Nacido en lo que entonces se conocía como Prusia, Vattman llegó a Estados Unidos en 1864 para ingresar en un seminario de Milwaukee que preparaba sacerdotes para trabajar con inmigrantes alemanes en EE.UU. Fue ordenado sacerdote en la diócesis de San Luis (Misuri), cuyo obispo había participado en el reclutamiento de sacerdotes alemanes para atender a la numerosa y católica población inmigrante de los distintos países de habla alemana.

En la nueva y breve biografía de Vattman escrita por el autor católico James K. Hanna, «For God and Country: The Remarkable Life of Edward Vattmann, Priest and Patriot» (Pittsburgh: Serif Press, 2024), del autor católico James K. Hanna, conocemos a un sacerdote que fue protagonista no sólo de la historia católica estadounidense, sino también de la historia general de Estados Unidos.

La presencia de Vattmann en Estados Unidos se debió a una iniciativa para ayudar a las oleadas de nuevos inmigrantes alemanes, parte de un capítulo de la historia católica de este país que a menudo se pasa por alto. La conexión que mantuvo con políticos republicanos en su propia parroquia de Ohio ofrece una ventana a cómo la política de partido reflejaba cierto sentimiento anticatólico a finales del siglo XIX: Cuando fue nombrado capellán del Ejército de Estados Unidos, los católicos constituían la mayor confesión cristiana en sus filas. Sin embargo, de los 30 capellanes de puesto sólo había un sacerdote después de la Guerra Civil.
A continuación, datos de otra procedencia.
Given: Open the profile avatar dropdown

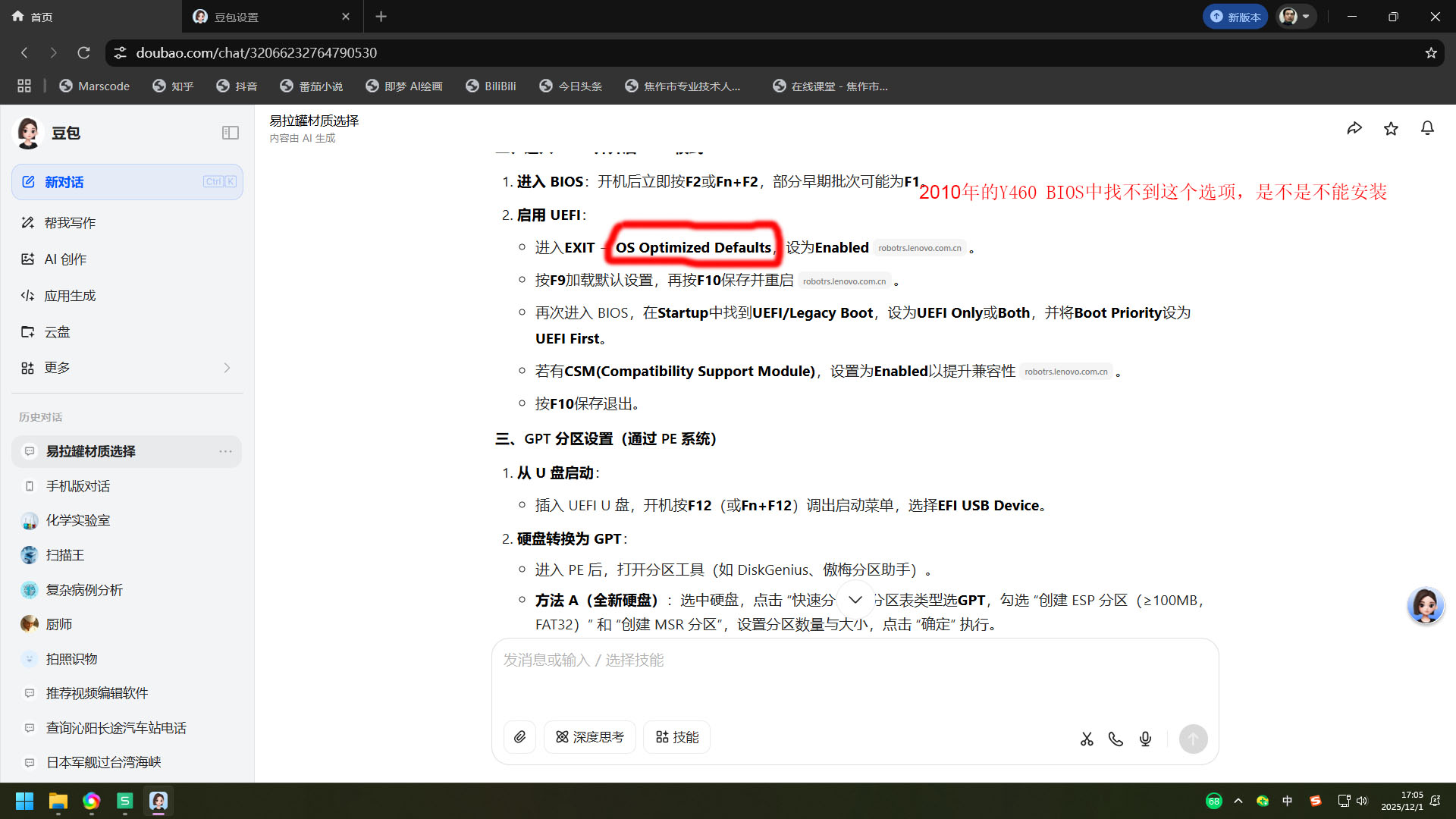Looking at the screenshot, I should pyautogui.click(x=1295, y=17).
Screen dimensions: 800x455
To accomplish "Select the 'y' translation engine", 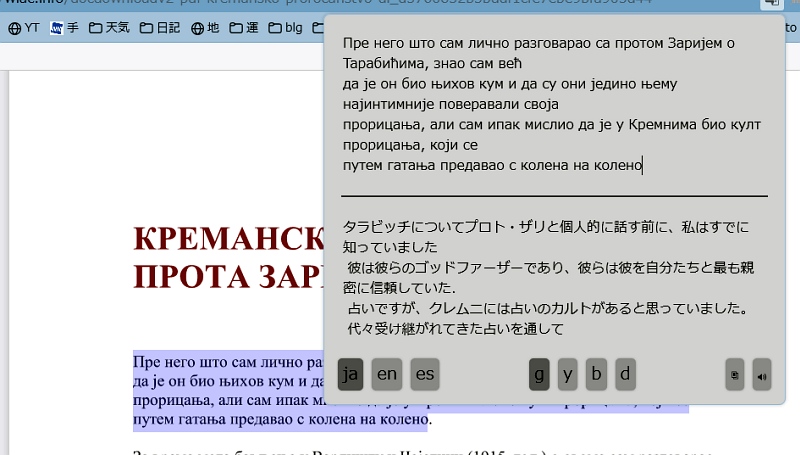I will (x=568, y=374).
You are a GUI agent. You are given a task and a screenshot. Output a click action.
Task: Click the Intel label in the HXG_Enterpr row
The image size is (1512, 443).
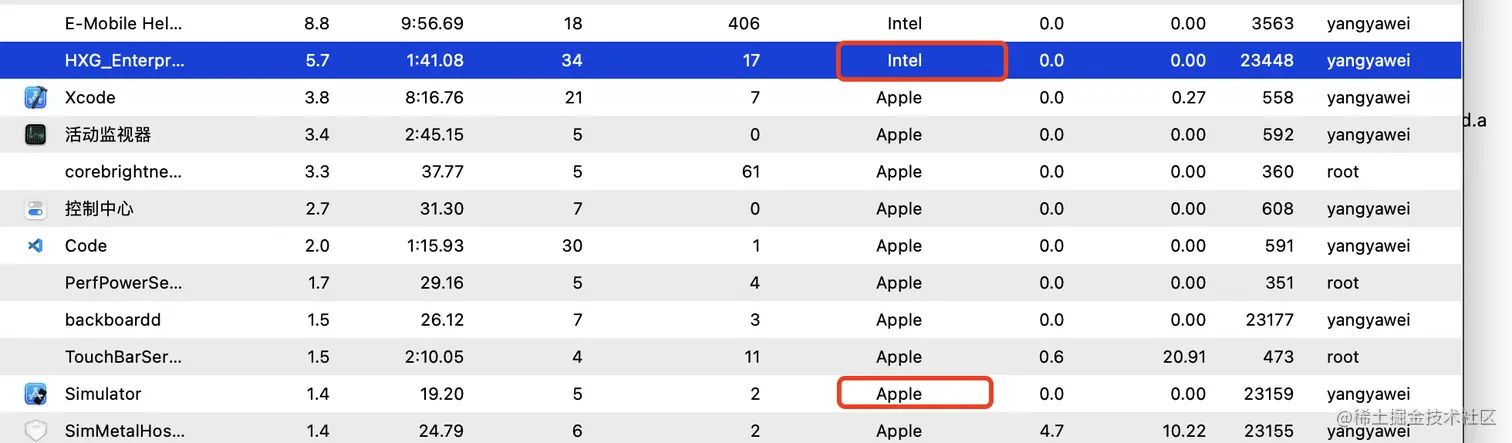pyautogui.click(x=904, y=61)
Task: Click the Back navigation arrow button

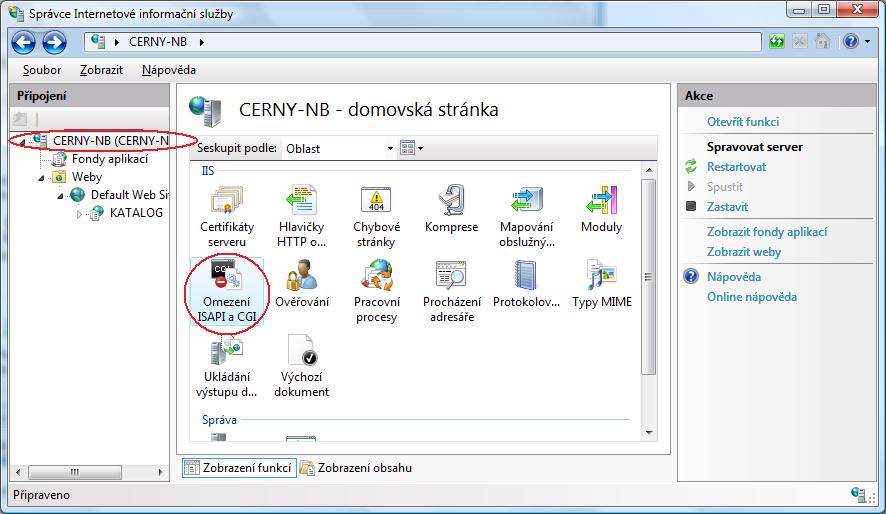Action: pos(24,42)
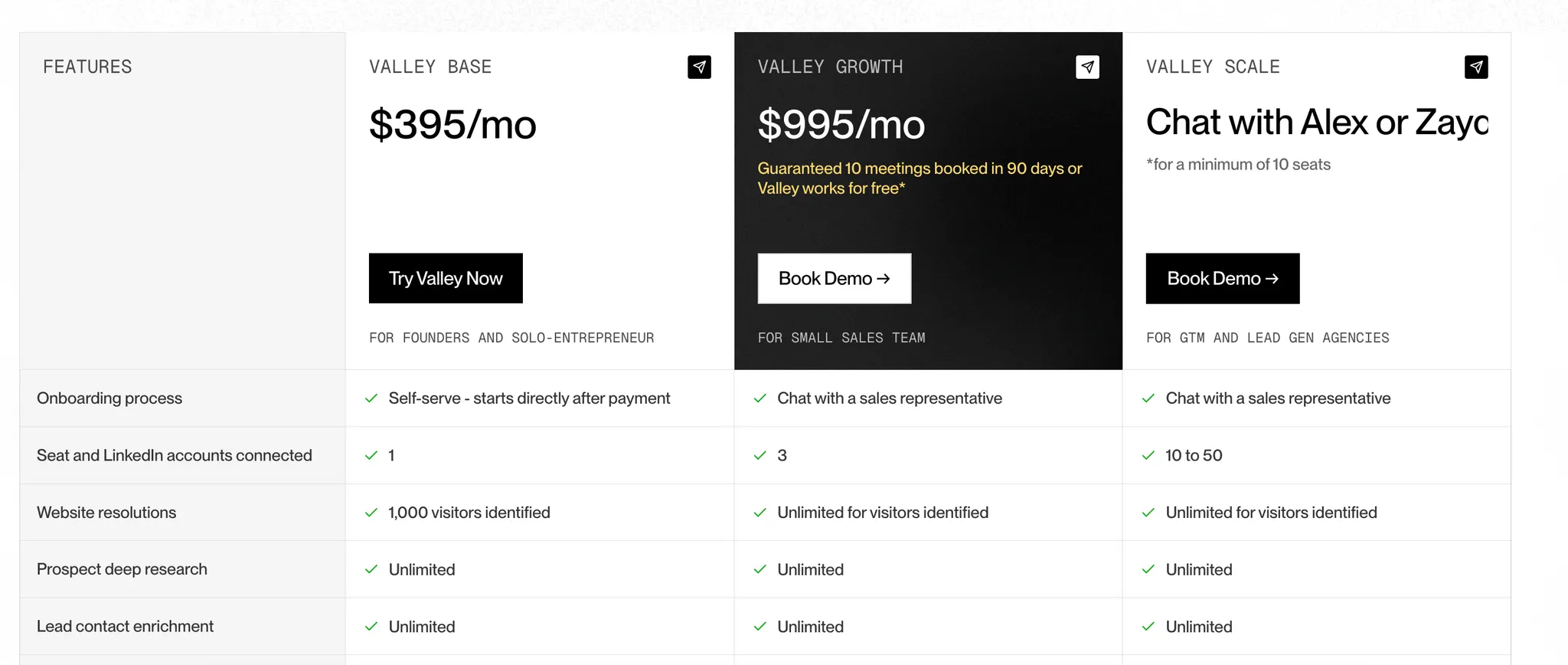Click the Website resolutions row label

pyautogui.click(x=106, y=513)

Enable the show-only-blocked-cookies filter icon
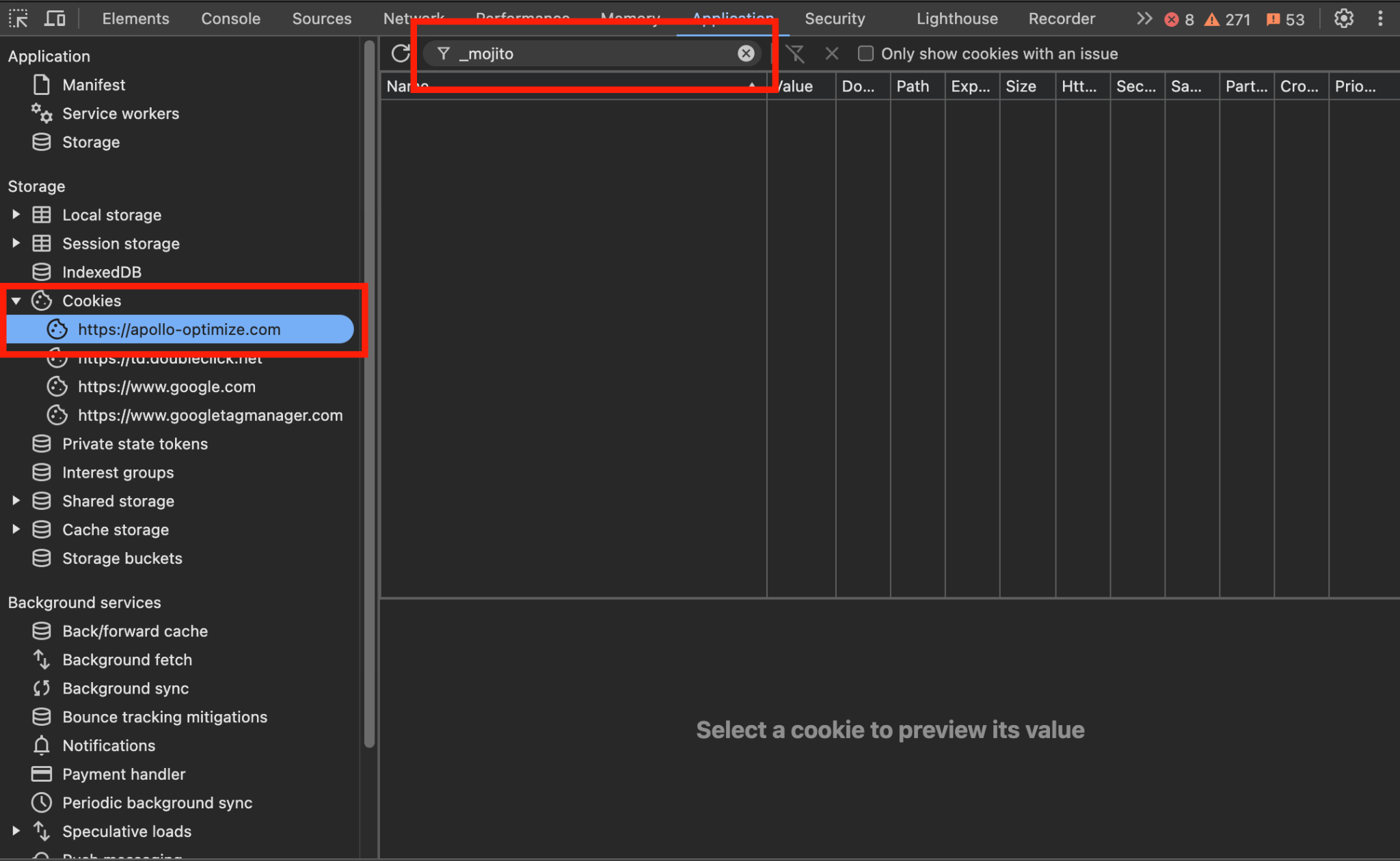point(796,53)
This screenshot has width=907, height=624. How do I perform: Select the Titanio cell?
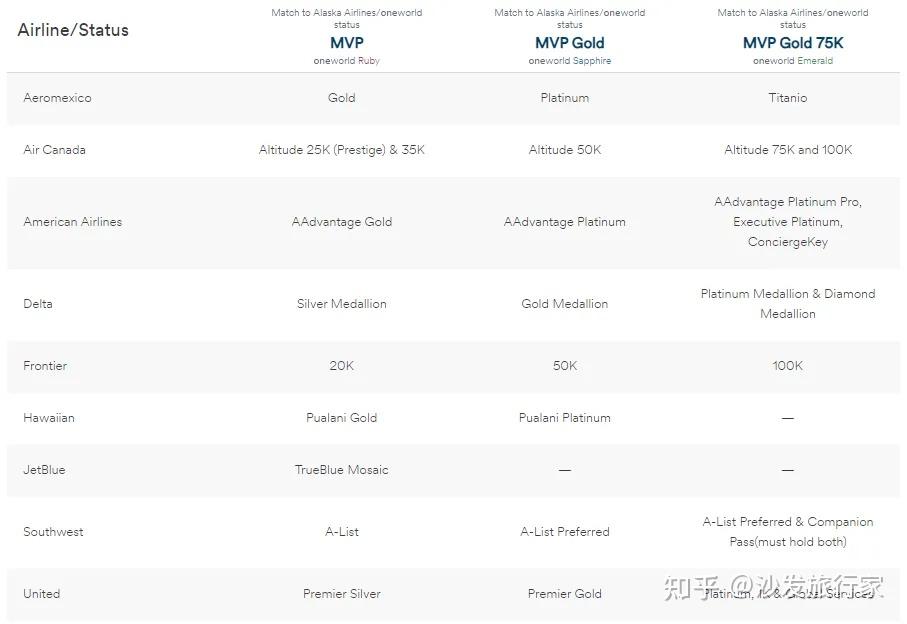tap(787, 98)
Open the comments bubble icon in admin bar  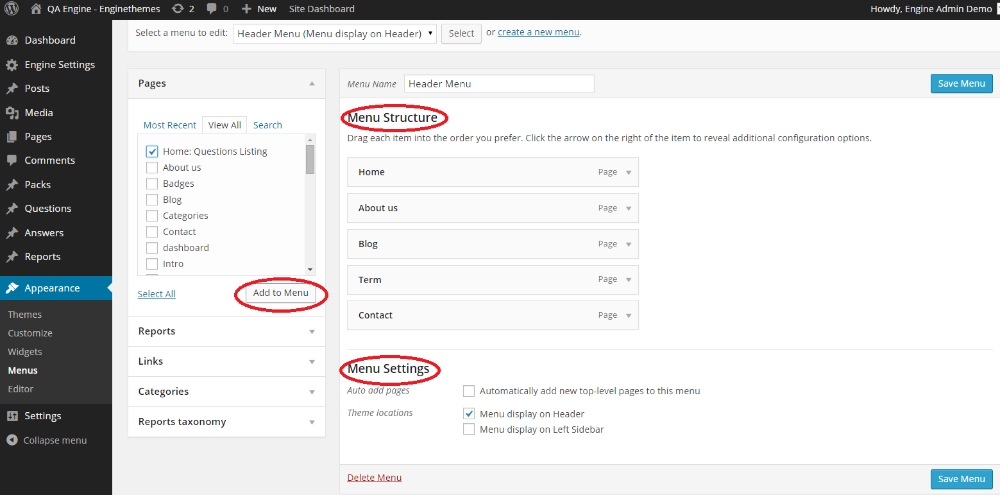(x=212, y=9)

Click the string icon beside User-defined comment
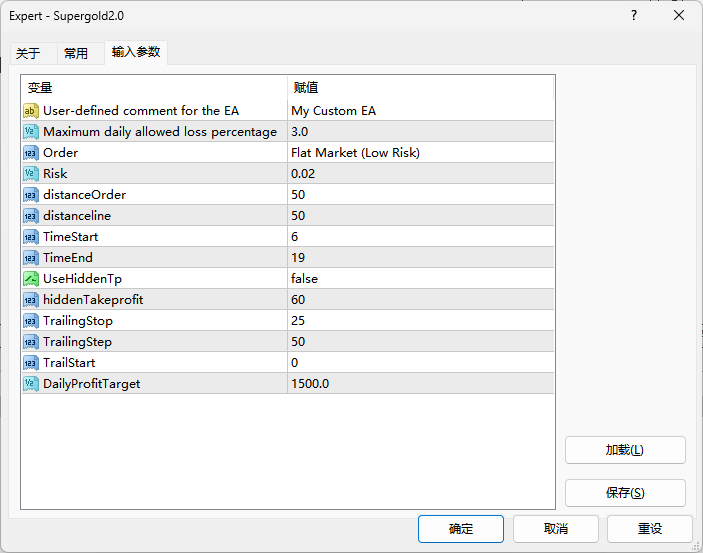pyautogui.click(x=31, y=111)
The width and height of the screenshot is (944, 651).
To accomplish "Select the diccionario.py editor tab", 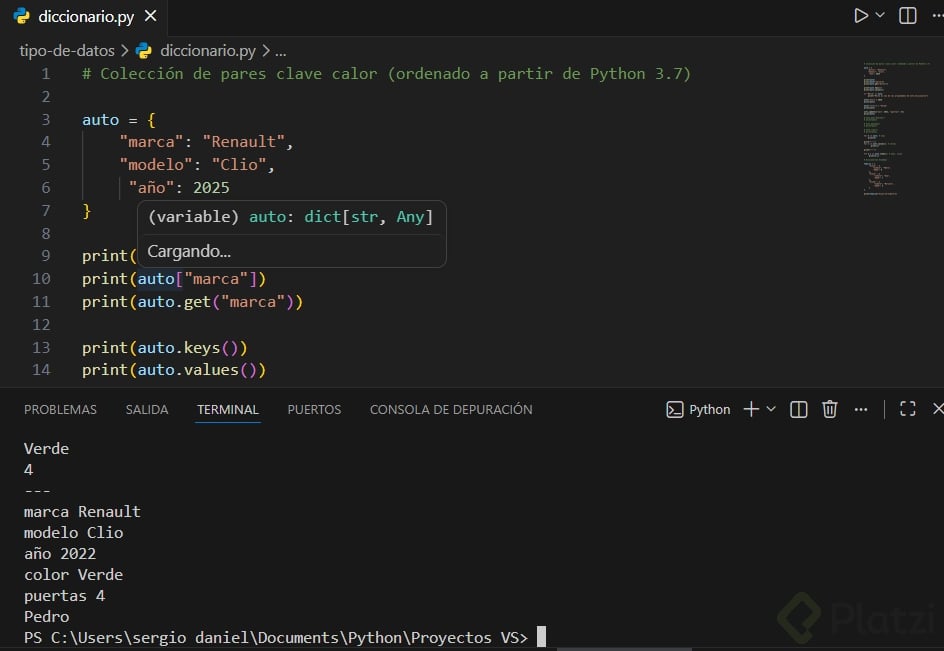I will (x=85, y=17).
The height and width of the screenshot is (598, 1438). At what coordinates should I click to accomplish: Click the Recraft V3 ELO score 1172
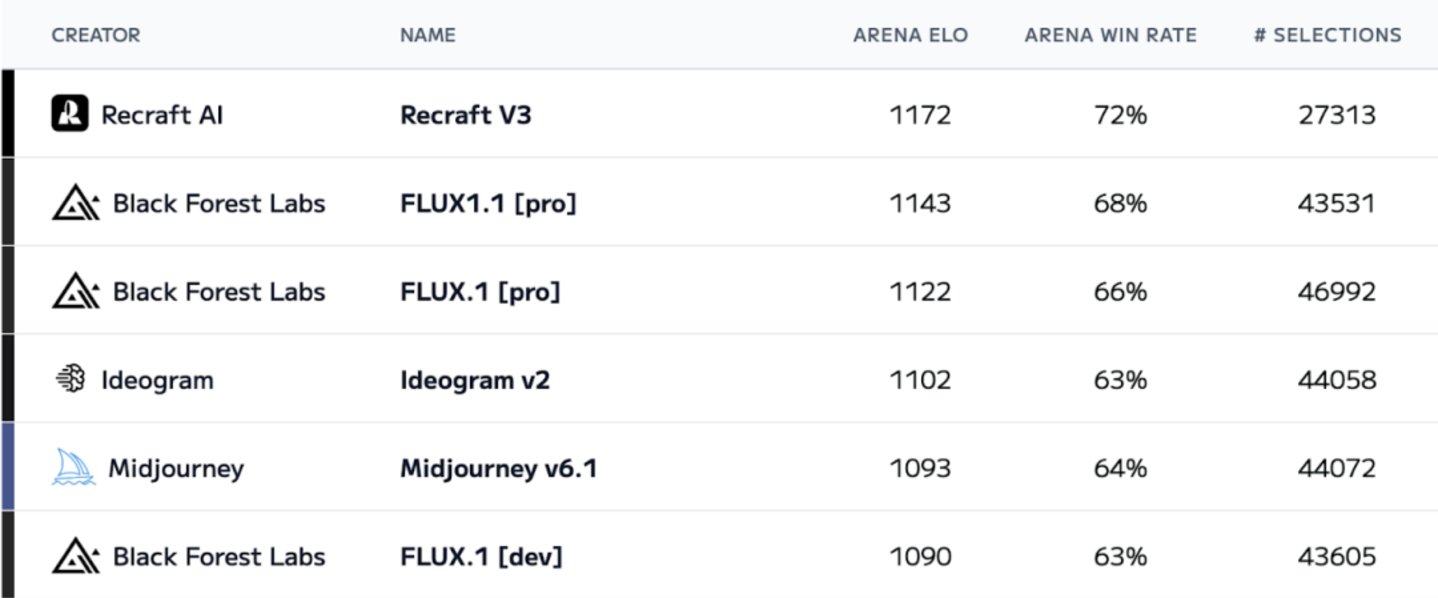[920, 115]
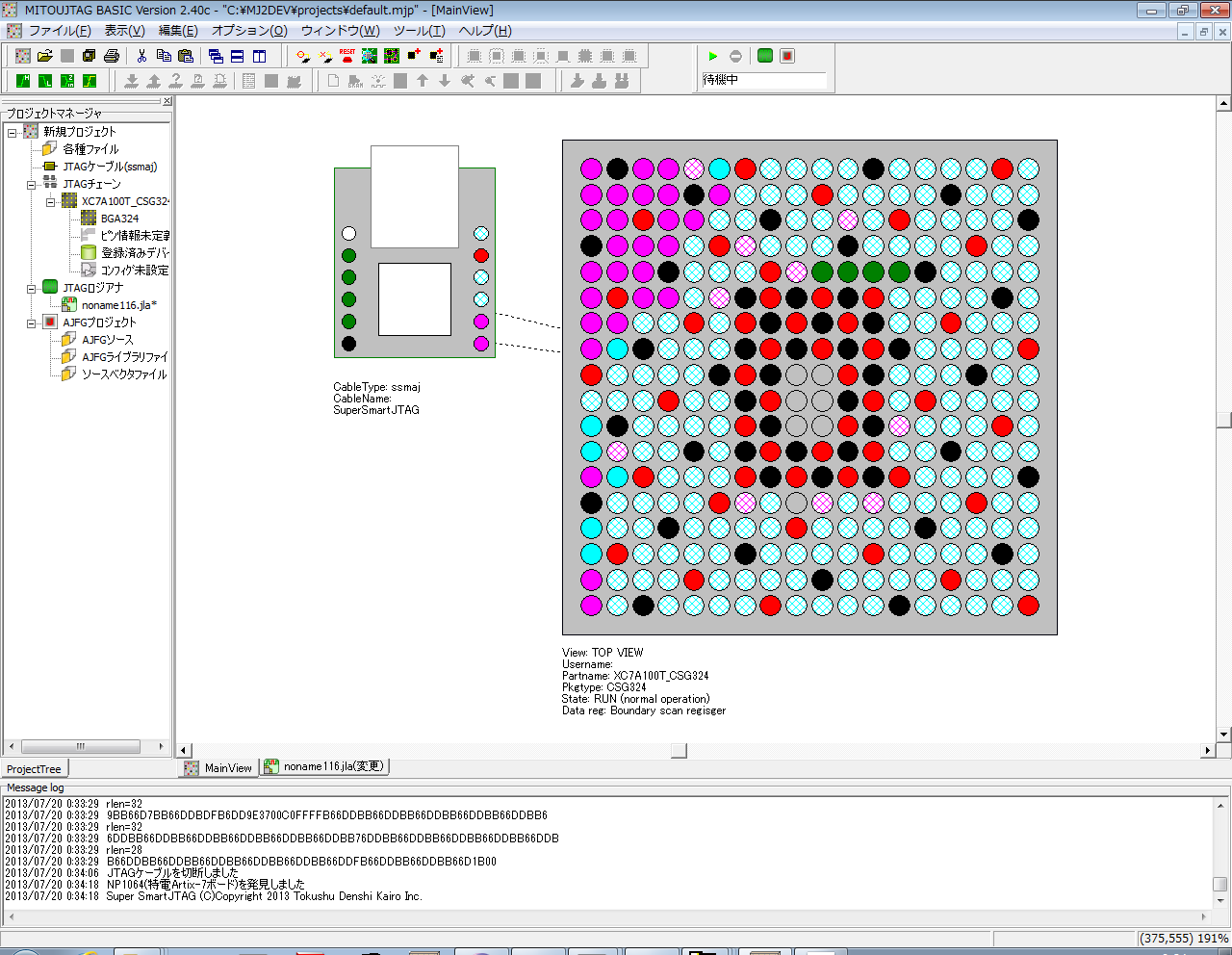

Vattmann fue nombrado en 1880, pero no pudo convertirse en capellán del Ejército hasta 1890, cuando fue enviado a Dakota del Sur tras la catástrofe moral de Wounded Knee y el asesinato del jefe lakota Toro Sentado. Según cuentan, su labor tanto con los soldados como con los sioux fue sobresaliente, y consiguió reclutar a muchos sioux para que se alistaran en el Ejército.

A partir de ahí, se vio arrastrado a otros escenarios de la historia estadounidense. Durante la huelga laboral de Pullman de 1894, se le pidió que se dirigiera a los trabajadores ferroviarios en huelga -muchos de los cuales eran alemanes- y ayudó a evitar un motín que habría acabado sangrientamente. Cuando William McKinley, amigo de Vattmann desde sus tiempos en Ohio, ganó las elecciones presidenciales de 1896, fue Vattmann quien le ayudó a conseguir el voto católico. (Eran otros tiempos, cuando el arzobispo de Minnesota, el gran John Ireland, apoyaba públicamente al candidato republicano).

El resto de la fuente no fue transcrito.